In fact, it was 40 years after the night of violence, which had then been forgotten even by many local people, when it came to light again. Clinton Smith, who worked for the Milk Marketing Board, was doing some work in Bamber Bridge and noticed on the exterior of the NatWest bank, what he jokingly referred to as big termite holes to a friend, who told him that they were, in fact, bullet holes.
Smith, who is now the chair of the Preston Black History Group, then learned the story of the Battle of Bamber Bridge for the first time, and he says that over the next few years it “haunted” him, until he decided to find out more. His research resulted in meeting Rice and the pair planning a symposium at the university which was held to mark the 70th anniversary in 2013.
For Smith, the incident has achieved almost folklorish status. He says: “People remember a version of it, or bits and pieces of it, that have been passed down to them.
“For me, the thing that stands out most is that the local people of Bamber Bridge sided with the soldiers. They stood up to the American military and said, ’this is our back yard. You can’t be coming and doing that here’.”
The local feelings ran beyond that night of violence, too. Smith says: “When the first trials were held locally, a lot of the locals considered them to merely be a kangaroo court, nothing better than lynchings, so they lobbied for fairer trials.”
Smith is hoping to mark the 80th anniversary of the battle, in 2023, with another event. “The importance of it is huge,” he says. ”This was more than 20 years before the civil rights movement got going properly in America, and the Black Lives Matters protests today have resonances as well. The more you look at what happened that night, the more commonalities we can find with other events through history.“

Rice says: “The morning after the incident the military police apparently went around the whole area, digging bullets out of the brickwork and removing any evidence of the incident. Although those who had witnessed it and taken part in it locally had full memories of it, it only made one paragraph in the local paper. It was massively played down by the American military.”

The importance of the incident should not be underestimated, says Rice. “The irony is that we were fighting a global war against fascism and right here in Britain we were allowing that to happen with a Jim Crow army. Can you imagine, a segregated army fighting fascism? What was presented as a liberating army was utterly compromised by segregation. The officer class was often southern white men and the soldiers were policed by a fundamentally white police force.”
At the time, Bamber Bridge would have been a very white community. Probably exclusively so. Preston has a large Afro-Caribbean population today but that was not established until the 1950s and 1960s. Does the fact that the white population essentially stood with the black soldiers illustrate some kind of precursor to today’s Black Lives Matter protests?
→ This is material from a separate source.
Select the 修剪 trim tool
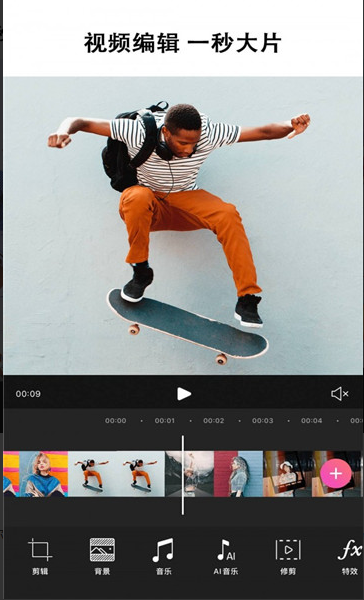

Yes, and no, says Rice. “The people of Bamber Bridge had no truck with the segregation and racism the Americans brought over. But by the same score, having different people in your community, if you know it is a temporary thing, is very different to having other cultures come in due to permanent migration. Obviously, segregation was a very visible example of racism, but British racism was exhibited in other ways once waves of migration began to appear after the war.”
That said, the mutiny in June 1943 could have heralded a sea change in attitudes… if it had been allowed to. “There was a moment, that Bamber Bridge moment, when something could have happened. Something could have changed,” says Rice. “There could have been an opportunity for everyone to look at what had happened, for the British authorities to say, look, we cannot allow this kind of segregation to take place in our country. But instead everyone doubled down on it, and the incident was allowed to be hushed up and the Americans got away with it. It could have been a point where everything changed.”